Available data:
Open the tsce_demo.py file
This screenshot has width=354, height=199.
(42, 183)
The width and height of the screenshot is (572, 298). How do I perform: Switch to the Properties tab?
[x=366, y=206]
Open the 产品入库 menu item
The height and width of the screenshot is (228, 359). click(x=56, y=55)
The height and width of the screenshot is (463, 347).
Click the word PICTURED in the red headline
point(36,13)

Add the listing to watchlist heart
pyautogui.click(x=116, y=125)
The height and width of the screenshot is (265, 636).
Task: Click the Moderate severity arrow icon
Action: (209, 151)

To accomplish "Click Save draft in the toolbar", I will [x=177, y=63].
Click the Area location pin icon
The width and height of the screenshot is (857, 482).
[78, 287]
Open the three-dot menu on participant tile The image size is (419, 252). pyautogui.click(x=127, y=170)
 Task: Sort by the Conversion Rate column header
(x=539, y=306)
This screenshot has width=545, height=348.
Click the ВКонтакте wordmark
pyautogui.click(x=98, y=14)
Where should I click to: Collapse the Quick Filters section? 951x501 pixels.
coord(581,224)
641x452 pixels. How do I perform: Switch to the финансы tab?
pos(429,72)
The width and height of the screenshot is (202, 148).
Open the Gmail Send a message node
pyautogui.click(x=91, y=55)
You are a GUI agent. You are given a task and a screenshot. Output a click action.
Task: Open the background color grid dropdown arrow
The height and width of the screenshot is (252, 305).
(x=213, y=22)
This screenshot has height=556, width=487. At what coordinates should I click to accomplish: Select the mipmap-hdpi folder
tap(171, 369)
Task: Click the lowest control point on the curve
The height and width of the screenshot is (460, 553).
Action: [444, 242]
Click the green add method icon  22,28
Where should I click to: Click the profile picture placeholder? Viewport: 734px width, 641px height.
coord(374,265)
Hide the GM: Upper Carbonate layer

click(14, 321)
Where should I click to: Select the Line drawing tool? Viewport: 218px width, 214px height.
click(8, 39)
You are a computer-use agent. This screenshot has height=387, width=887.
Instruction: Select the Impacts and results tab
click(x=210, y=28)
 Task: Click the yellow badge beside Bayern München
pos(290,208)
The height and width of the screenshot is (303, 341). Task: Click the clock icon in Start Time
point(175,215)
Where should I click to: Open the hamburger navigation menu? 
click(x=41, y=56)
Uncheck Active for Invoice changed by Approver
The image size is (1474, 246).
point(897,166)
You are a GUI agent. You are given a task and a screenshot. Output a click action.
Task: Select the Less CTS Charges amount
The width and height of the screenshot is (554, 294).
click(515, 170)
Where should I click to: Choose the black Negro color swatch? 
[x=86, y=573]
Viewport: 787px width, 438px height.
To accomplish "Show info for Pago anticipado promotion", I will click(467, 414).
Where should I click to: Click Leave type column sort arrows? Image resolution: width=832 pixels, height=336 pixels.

Work task: Could you transcribe every entry exactly, without altering anything?

Answer below:
Open the tsce_demo.py file
This screenshot has width=354, height=199.
(42, 183)
The width and height of the screenshot is (572, 298). How do I perform: Switch to the Properties tab?
[x=366, y=206]
Open the 产品入库 menu item
The height and width of the screenshot is (228, 359). click(x=56, y=55)
The height and width of the screenshot is (463, 347).
Click the word PICTURED in the red headline
point(36,13)

Add the listing to watchlist heart
pyautogui.click(x=116, y=125)
The height and width of the screenshot is (265, 636).
Task: Click the Moderate severity arrow icon
Action: (209, 151)

To accomplish "Click Save draft in the toolbar", I will [x=177, y=63].
Click the Area location pin icon
The width and height of the screenshot is (857, 482).
[78, 287]
Open the three-dot menu on participant tile The image size is (419, 252). pyautogui.click(x=127, y=170)
 Task: Sort by the Conversion Rate column header
(x=539, y=306)
This screenshot has width=545, height=348.
Click the ВКонтакте wordmark
pyautogui.click(x=98, y=14)
Where should I click to: Collapse the Quick Filters section? 951x501 pixels.
coord(581,224)
641x452 pixels. How do I perform: Switch to the финансы tab?
pos(429,72)
The width and height of the screenshot is (202, 148).
Open the Gmail Send a message node
pyautogui.click(x=91, y=55)
You are a GUI agent. You are given a task and a screenshot. Output a click action.
Task: Open the background color grid dropdown arrow
The height and width of the screenshot is (252, 305).
(x=213, y=22)
This screenshot has height=556, width=487. At what coordinates should I click to accomplish: Select the mipmap-hdpi folder
tap(171, 369)
Task: Click the lowest control point on the curve
The height and width of the screenshot is (460, 553).
Action: [444, 242]
Click the green add method icon  22,28
Where should I click to: Click the profile picture placeholder? Viewport: 734px width, 641px height.
coord(374,265)
Hide the GM: Upper Carbonate layer

click(14, 321)
Where should I click to: Select the Line drawing tool? Viewport: 218px width, 214px height.
click(8, 39)
You are a computer-use agent. This screenshot has height=387, width=887.
Instruction: Select the Impacts and results tab
click(x=210, y=28)
 Task: Click the yellow badge beside Bayern München
pos(290,208)
The height and width of the screenshot is (303, 341). Task: Click the clock icon in Start Time
point(175,215)
Where should I click to: Open the hamburger navigation menu? 
click(x=41, y=56)
Uncheck Active for Invoice changed by Approver
The image size is (1474, 246).
point(897,166)
You are a GUI agent. You are given a task and a screenshot. Output a click action.
Task: Select the Less CTS Charges amount
The width and height of the screenshot is (554, 294).
click(515, 170)
Where should I click to: Choose the black Negro color swatch? 
[x=86, y=573]
Viewport: 787px width, 438px height.
To accomplish "Show info for Pago anticipado promotion", I will click(467, 414).
Where should I click to: Click Leave type column sort arrows? Image resolution: width=832 pixels, height=336 pixels.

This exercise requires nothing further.